Returned to the French in 1749, Louisbourg fell nine years later to British regulars once again supported by the navy. As in 1745, the French garrison and civilians were deported but this time there would be no return. In 1760, the British seriously diminished Louisbourg's desirability by destroying its extensive fortifications.

Almost two hundred years later, the Canadian government approved reconstruction of part of historic Louisbourg. In time, close to one quarter of the town was reconstructed including substantial sections of its fortications and a variety of public and private buildings. The largest one, the King's Bastion barracks is 360 feet long and houses not only the soldiers' barracks but also the governor's apartments, officer's accommodations and a chapel (which also served the townspeople).

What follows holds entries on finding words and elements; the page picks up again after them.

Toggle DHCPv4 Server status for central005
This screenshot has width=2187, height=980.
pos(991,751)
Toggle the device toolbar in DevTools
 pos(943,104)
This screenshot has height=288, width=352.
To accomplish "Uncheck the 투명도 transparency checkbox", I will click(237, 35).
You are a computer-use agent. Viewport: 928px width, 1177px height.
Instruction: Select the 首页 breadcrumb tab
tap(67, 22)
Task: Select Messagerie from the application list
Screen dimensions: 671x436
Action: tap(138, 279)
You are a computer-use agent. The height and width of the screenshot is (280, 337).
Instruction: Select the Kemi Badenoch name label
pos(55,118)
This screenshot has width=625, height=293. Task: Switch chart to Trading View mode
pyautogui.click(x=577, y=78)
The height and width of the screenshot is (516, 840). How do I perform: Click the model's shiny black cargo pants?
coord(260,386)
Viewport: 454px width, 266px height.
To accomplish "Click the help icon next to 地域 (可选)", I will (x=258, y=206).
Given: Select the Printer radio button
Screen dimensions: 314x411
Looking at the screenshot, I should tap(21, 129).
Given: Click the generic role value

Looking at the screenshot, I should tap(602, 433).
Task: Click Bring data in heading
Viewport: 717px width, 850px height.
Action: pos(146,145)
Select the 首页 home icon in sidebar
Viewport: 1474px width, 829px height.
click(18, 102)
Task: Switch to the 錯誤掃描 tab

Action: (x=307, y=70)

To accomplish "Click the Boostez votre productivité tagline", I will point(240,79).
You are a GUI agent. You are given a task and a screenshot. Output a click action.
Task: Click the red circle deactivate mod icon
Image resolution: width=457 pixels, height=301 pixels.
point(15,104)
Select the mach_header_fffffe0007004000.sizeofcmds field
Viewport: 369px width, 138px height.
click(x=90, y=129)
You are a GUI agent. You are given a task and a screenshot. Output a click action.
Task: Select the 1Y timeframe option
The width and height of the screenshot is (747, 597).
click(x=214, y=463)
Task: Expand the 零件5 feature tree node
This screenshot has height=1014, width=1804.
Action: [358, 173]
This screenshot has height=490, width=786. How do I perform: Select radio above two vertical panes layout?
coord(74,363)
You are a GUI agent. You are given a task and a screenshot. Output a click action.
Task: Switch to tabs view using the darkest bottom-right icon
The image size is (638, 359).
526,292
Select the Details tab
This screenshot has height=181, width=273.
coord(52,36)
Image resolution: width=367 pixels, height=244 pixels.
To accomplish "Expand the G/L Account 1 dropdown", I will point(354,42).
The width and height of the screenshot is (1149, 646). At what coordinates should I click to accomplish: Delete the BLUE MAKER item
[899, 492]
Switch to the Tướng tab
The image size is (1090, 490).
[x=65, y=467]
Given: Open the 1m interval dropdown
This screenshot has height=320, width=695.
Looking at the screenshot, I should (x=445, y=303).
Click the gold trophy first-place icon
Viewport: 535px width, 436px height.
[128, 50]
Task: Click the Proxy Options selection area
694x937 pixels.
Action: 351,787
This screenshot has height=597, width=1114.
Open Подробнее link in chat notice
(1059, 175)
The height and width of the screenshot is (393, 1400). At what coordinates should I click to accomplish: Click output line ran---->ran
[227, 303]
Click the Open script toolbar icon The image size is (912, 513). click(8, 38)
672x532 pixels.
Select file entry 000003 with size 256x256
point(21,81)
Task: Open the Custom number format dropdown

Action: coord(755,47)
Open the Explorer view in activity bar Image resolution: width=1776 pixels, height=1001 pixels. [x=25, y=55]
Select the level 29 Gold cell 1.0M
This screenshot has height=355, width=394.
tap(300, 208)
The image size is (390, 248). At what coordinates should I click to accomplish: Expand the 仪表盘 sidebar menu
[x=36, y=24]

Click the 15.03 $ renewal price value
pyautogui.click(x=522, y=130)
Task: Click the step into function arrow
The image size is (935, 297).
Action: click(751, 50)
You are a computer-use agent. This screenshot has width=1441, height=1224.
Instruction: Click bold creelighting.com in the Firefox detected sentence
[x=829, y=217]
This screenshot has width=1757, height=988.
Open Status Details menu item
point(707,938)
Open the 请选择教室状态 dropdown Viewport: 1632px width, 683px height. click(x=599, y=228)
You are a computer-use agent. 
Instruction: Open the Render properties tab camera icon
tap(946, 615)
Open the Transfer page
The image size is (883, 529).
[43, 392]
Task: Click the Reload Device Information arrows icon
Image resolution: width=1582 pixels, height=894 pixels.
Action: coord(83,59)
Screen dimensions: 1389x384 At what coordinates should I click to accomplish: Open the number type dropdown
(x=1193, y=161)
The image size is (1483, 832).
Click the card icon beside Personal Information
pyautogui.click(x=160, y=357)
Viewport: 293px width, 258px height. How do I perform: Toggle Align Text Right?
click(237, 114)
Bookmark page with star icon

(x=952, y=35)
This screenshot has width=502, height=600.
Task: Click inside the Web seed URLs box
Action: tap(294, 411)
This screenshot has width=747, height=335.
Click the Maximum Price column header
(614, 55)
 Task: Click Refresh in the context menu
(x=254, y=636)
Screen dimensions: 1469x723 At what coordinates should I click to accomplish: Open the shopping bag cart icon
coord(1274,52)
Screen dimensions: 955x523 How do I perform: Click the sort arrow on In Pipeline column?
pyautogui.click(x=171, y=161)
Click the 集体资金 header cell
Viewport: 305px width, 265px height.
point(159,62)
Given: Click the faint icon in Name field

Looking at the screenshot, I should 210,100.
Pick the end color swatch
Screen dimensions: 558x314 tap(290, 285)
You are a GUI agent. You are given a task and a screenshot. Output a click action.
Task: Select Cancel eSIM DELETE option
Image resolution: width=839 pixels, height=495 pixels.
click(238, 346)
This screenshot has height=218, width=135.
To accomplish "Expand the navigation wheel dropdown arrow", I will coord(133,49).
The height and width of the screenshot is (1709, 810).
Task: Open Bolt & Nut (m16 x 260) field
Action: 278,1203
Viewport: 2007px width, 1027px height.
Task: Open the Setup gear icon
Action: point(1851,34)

Unlike our historic predecessor, we had the advantage of the required "leading wind in" and entered the harbour under sail. The Rose was a stunning sight against the impressive backdrop of the fortress.

More than just a personal homecoming, our entry into Louisbourg was the highlight of my sailing adventure. I took the opportunity to go aloft. I had planned to keep near the mast but caught up in the moment, I headed out along the yard. Feet braced against the footrope, I followed ship's practice and secured myself to the yard.

My perch provided a unique perspective on the historic site where I work. Rooflines stood in sharp relief with the black slate of royal buildings contrasting to weathered wood of civilian ones. The the King's Bastion Barracks' tower stood out proudly against the sky. At the Dauphin demi-bastion, cannons poked through the embrasures in our direction. For a few heady moments, I relived Louisbourg's days of sail.

As we turned upwind towards the modern town, uniformed drummers from the Fortress and a local bagpiper provided a musical welcome. The dockside crowd most impressed the crew by showing enough seawise savvy to give us space to heave our lines ashore. As we edged to the wharf, nostalgia over leaving the Rose tempered my joy of homecoming.

Two days later, the Rose left in the calm of a summer's eve. As cannon salutes from ship and fortress broke the still air, the Rose provided a dramatic sight against the fortress .

Two years later, the Rose returned to Louisbourg in 1995. The year marked the 275th anniversary of the town's official founding and the 250th of its first siege. A grand encampment of 1000 living history re-enactors filled the town while almost a score of tall ships filled the harbour.

The Rose proudly entered the harbour in a "Parade of Sail". But encampment duties kept me landlocked and I could only watch wistfully, as Rose tacked before the Fortress on its way to the modern town.